[Data shown Boundary: Start]

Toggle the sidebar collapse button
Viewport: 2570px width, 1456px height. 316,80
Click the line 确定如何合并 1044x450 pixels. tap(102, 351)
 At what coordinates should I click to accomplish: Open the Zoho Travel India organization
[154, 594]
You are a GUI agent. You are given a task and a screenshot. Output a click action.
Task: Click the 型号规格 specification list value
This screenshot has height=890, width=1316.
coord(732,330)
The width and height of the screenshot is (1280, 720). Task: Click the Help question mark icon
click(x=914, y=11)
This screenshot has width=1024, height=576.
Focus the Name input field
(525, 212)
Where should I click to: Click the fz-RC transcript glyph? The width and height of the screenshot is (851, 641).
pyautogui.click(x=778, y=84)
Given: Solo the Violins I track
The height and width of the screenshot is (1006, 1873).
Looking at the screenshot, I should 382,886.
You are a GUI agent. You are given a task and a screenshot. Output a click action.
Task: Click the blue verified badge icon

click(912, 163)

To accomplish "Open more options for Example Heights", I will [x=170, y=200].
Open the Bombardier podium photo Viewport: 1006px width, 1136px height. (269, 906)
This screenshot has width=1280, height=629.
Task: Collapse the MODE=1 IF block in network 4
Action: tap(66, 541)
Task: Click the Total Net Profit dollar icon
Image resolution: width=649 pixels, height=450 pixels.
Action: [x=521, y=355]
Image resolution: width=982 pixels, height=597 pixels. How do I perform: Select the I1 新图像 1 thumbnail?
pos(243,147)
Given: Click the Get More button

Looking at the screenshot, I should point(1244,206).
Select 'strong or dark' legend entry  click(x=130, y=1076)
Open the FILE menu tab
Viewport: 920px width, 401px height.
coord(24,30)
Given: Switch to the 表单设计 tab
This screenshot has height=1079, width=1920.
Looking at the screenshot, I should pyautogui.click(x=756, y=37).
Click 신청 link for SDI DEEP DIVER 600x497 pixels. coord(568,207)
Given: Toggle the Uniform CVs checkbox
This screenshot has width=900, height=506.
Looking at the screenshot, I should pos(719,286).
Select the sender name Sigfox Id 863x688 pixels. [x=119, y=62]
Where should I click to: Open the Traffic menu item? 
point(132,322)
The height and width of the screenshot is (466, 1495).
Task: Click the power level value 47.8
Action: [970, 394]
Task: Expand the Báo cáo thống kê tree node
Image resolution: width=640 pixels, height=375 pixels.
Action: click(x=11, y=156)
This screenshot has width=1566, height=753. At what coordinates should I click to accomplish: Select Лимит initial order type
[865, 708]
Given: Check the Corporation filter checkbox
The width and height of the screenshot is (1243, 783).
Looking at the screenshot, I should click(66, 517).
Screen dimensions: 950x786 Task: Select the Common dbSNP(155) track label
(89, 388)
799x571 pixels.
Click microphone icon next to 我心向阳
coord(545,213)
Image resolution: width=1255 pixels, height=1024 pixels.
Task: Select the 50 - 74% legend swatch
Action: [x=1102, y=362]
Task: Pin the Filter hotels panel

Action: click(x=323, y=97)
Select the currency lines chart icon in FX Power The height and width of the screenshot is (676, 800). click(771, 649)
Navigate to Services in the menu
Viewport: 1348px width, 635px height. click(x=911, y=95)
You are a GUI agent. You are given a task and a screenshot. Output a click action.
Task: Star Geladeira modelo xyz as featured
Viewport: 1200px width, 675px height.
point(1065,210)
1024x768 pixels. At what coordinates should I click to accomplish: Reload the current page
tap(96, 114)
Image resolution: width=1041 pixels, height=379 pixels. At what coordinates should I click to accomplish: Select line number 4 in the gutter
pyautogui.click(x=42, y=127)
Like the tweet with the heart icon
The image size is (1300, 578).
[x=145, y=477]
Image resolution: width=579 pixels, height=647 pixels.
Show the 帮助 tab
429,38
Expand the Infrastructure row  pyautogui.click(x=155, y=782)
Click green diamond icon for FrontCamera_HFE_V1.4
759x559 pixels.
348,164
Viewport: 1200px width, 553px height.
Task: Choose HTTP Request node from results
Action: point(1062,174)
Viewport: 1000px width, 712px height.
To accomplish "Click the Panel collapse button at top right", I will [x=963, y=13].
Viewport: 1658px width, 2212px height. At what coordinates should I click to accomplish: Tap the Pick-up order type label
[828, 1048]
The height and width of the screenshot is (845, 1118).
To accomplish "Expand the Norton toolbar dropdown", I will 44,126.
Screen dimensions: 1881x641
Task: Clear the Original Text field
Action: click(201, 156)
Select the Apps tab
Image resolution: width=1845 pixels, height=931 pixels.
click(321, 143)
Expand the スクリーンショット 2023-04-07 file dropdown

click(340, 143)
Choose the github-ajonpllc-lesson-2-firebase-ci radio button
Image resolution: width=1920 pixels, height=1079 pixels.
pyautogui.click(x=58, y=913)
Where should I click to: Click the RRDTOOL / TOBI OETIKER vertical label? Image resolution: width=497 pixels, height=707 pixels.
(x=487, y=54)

[Data shown Boundary: End]

(Try it) Set down no line except those from the one with "759x559 pixels." to the last line of the data, inclusive, each exactly as written.

(Completed task)
759x559 pixels.
348,164
Viewport: 1200px width, 553px height.
Task: Choose HTTP Request node from results
Action: point(1062,174)
Viewport: 1000px width, 712px height.
To accomplish "Click the Panel collapse button at top right", I will [x=963, y=13].
Viewport: 1658px width, 2212px height. At what coordinates should I click to accomplish: Tap the Pick-up order type label
[828, 1048]
The height and width of the screenshot is (845, 1118).
To accomplish "Expand the Norton toolbar dropdown", I will 44,126.
Screen dimensions: 1881x641
Task: Clear the Original Text field
Action: click(201, 156)
Select the Apps tab
Image resolution: width=1845 pixels, height=931 pixels.
click(321, 143)
Expand the スクリーンショット 2023-04-07 file dropdown

click(340, 143)
Choose the github-ajonpllc-lesson-2-firebase-ci radio button
Image resolution: width=1920 pixels, height=1079 pixels.
pyautogui.click(x=58, y=913)
Where should I click to: Click the RRDTOOL / TOBI OETIKER vertical label? Image resolution: width=497 pixels, height=707 pixels.
(x=487, y=54)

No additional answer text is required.